Our final question will come from the line of Jonathan Hoh with William Blair.
Hi, this is Garrett Brocamo for Jonathan Hoh, and thanks for taking my question. I'd like to go back to the security business and just to get some additional color on where you're maybe seeing some more success and then on the flip side where you think things potentially slow just in terms of type of customer or any specific products. Thanks.

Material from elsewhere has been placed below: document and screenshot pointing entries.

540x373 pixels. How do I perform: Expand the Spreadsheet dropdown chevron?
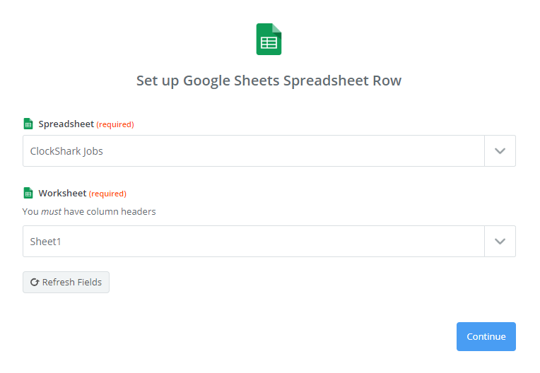[500, 150]
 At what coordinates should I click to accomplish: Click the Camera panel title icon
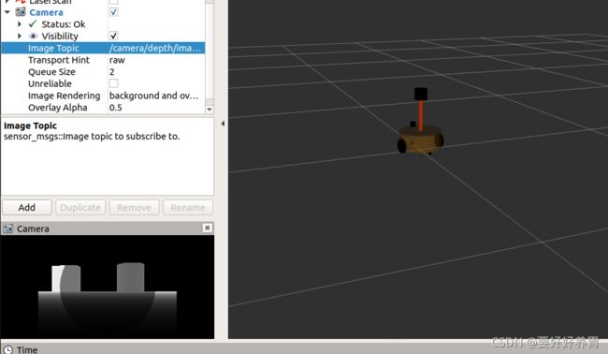(x=7, y=229)
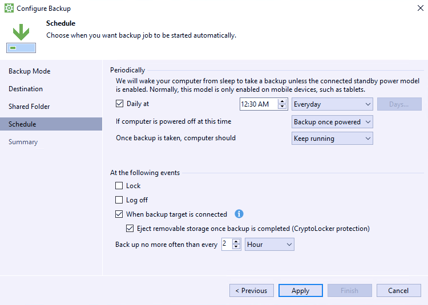Switch to the Destination step
The height and width of the screenshot is (305, 428).
click(26, 89)
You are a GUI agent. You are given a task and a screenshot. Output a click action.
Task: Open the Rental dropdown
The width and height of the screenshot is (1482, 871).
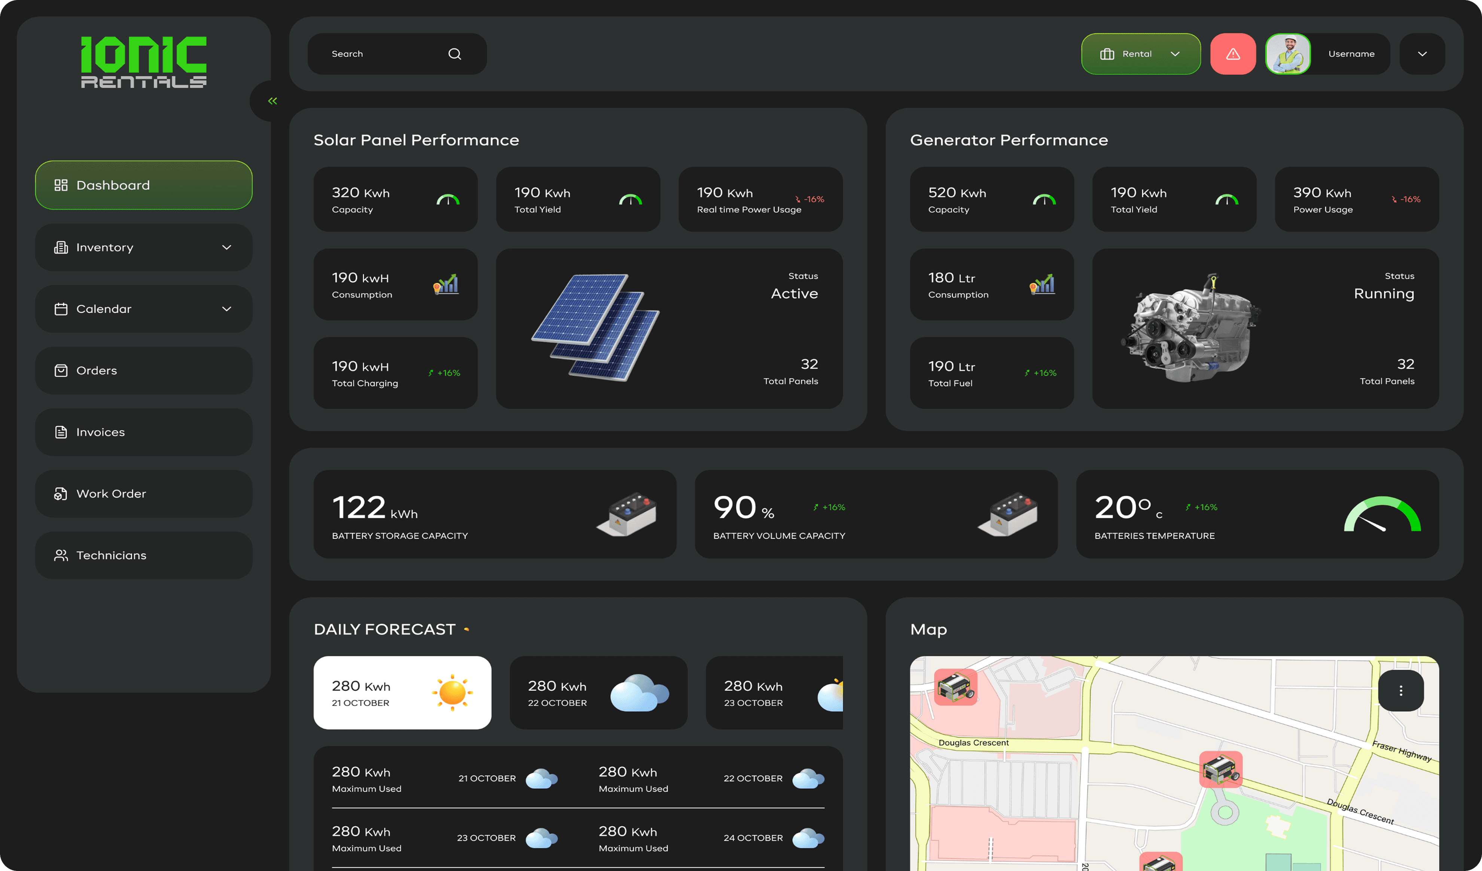[x=1140, y=54]
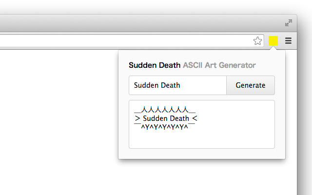The width and height of the screenshot is (312, 195).
Task: Click the bold 'Sudden Death' popup title
Action: coord(154,65)
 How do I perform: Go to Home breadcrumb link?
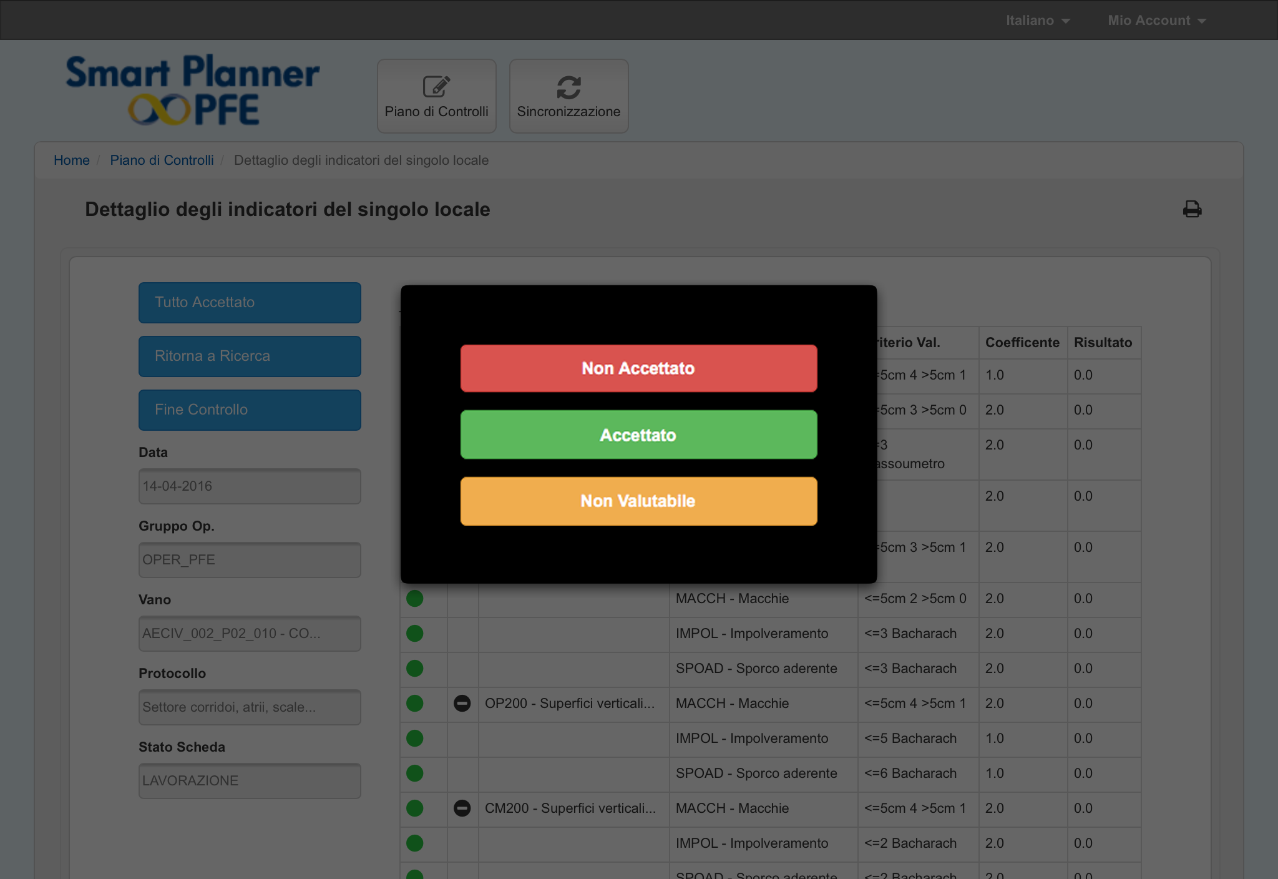(71, 160)
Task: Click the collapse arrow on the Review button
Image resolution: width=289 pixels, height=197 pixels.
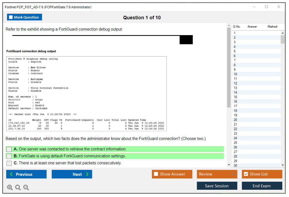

Yeah, I think there's been a lot of success, especially around the last part of our security portfolio where I really believe we have a technology advantage across the board. The efficacy of that product is really a cut above and it leads our users to be able to run it in full blocking mode and get really the full value, not just the alerting in the platform. We've seen a lot of loyalty there, and over the last year or so, we've really moved all of that technology to be fully enabled on the faculty platform so that the power of our edge and infrastructure is now deployed there along with DDoS and Bot. We have a very complete solution. So I think that unification of the platform is driving a lot of our confidence here and then the way I see customers engaging with that WAP technology and now the add-on of Bot and adaptive DDoS prevention, I feel really good. I think it has the biggest upside outside of media, especially in verticals like e-commerce, hospitality, travel, logistics, etc., FinTech, and it has a real potential for us, this untapped penetration to our existing delivery customers. So I think there's just a ton of upside and security and that's why it's going to be such an important focus for us in 2025.
Thank you.
I will now hand it over to CEO Tom Nightingale.
Thanks so much. I want to thank our employees, customers, partners, and our investors. We remain focused on execution, on bringing long lasting growth to our business, and delivering value to all of our shareholders. Thank you so much for your time and your attention today.
This concludes today's call. Thank you for joining. You may now disconnect your lines.